At first glance, the measure would seem to suggest more stringent coal-fired plant restrictions for this winter. But given the relatively small capacity of the two coal-fired units added to the schedule this week, the government appears to be trying to minimise coal-related disruption as much as possible, at least for this month, and has left the door open to boosting coal-fired availability at short notice, given its flexible cap on the remaining coal-fired units.

The government has imposed an 80pc output cap on the remaining 35-45 units not covered by the winter restriction measures. But there is flexibility to ease this restriction, depending on the prevailing power demand and LNG supply situation.

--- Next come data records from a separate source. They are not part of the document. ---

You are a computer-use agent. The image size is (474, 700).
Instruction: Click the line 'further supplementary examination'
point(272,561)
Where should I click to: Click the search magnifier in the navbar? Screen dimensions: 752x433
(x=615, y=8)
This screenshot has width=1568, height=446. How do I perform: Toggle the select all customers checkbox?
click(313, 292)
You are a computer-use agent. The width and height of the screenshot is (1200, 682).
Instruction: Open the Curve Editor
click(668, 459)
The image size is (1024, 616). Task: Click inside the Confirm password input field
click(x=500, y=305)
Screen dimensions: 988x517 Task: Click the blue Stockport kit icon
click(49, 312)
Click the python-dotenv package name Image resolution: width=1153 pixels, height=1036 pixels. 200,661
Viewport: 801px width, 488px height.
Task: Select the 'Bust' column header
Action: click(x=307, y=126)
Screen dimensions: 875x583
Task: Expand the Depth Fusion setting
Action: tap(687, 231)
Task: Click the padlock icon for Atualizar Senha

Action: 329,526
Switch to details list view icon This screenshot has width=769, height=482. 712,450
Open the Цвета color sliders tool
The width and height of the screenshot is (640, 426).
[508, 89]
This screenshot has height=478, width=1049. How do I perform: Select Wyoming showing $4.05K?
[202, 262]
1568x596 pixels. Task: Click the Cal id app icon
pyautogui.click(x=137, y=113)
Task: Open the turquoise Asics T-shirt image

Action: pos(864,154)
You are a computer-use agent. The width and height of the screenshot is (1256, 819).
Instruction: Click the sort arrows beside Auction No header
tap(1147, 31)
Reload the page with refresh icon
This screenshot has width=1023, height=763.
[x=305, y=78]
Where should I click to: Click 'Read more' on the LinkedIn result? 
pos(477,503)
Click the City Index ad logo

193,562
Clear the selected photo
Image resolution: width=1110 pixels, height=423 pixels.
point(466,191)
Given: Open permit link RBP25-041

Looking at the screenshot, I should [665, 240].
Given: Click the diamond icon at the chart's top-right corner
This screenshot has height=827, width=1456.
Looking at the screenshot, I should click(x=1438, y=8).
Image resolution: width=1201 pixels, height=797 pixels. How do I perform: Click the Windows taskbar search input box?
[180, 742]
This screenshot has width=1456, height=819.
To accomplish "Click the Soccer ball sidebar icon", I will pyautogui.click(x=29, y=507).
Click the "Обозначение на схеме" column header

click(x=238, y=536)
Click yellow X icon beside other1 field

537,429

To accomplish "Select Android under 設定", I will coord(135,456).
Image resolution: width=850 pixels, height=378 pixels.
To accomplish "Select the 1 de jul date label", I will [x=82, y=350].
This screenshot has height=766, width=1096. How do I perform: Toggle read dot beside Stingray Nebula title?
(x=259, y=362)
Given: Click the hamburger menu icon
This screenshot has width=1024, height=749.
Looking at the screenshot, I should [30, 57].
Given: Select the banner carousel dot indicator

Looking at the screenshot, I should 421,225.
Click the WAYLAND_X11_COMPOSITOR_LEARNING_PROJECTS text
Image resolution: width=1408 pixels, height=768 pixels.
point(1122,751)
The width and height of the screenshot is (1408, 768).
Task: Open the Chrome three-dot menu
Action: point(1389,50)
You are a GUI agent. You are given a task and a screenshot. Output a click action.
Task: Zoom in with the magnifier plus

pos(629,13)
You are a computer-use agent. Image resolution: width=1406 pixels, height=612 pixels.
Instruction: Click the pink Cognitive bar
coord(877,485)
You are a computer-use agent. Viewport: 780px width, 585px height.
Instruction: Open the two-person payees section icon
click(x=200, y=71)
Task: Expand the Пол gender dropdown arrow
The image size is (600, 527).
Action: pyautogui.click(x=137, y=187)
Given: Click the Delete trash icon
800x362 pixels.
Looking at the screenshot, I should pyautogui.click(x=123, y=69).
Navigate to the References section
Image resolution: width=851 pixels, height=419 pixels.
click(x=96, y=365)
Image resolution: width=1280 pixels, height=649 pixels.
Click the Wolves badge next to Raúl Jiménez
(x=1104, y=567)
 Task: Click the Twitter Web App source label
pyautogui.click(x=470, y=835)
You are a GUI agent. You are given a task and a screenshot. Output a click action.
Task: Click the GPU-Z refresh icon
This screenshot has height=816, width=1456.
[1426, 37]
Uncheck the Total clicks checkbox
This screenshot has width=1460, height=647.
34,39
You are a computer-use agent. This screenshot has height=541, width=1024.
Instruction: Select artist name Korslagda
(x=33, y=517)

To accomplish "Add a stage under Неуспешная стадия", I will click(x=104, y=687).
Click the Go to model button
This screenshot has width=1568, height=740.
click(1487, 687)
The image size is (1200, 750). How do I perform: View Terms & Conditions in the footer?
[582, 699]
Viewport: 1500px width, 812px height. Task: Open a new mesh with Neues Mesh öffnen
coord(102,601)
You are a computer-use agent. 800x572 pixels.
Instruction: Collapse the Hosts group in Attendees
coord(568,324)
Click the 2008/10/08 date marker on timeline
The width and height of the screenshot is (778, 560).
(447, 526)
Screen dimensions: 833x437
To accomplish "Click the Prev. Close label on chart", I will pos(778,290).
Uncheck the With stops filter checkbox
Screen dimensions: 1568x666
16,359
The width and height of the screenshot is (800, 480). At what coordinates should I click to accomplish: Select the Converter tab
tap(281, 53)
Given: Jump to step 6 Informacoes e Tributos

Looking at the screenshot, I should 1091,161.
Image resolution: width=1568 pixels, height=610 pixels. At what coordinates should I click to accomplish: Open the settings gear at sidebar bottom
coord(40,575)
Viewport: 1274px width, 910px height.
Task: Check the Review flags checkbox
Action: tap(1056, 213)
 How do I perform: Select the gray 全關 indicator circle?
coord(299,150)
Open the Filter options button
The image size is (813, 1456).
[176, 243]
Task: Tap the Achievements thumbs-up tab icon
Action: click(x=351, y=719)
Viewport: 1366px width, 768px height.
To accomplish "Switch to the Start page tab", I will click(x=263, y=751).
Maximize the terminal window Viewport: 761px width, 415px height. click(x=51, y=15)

An average of eight coal-fired units are currently scheduled to be taken off line on 1-15 December, setting average coal-fired availability for the month at 28.05GW. By comparison, an average of 16 coal-fired units were taken off line during the same period last year, with availability averaging 25.01GW for that month. South Korean coal burn averaged 21.1GW in December last year.

South Korea has increased coal availability in the first half of December despite a warmer weather outlook for this month. Temperatures in Seoul are forecast to rise above the historic norm on most days in the next two weeks by as much as 5.7°C, Speedwell data show. This is also in line with more favourable generation economics for coal burn in South Korea, as the marginal cost for a 55pc-efficient gas-fired unit running on Kogas supply is about $24/MWh more expensive than it is for a 38pc-efficient coal-fired plant for December delivery, according to Argus analysis.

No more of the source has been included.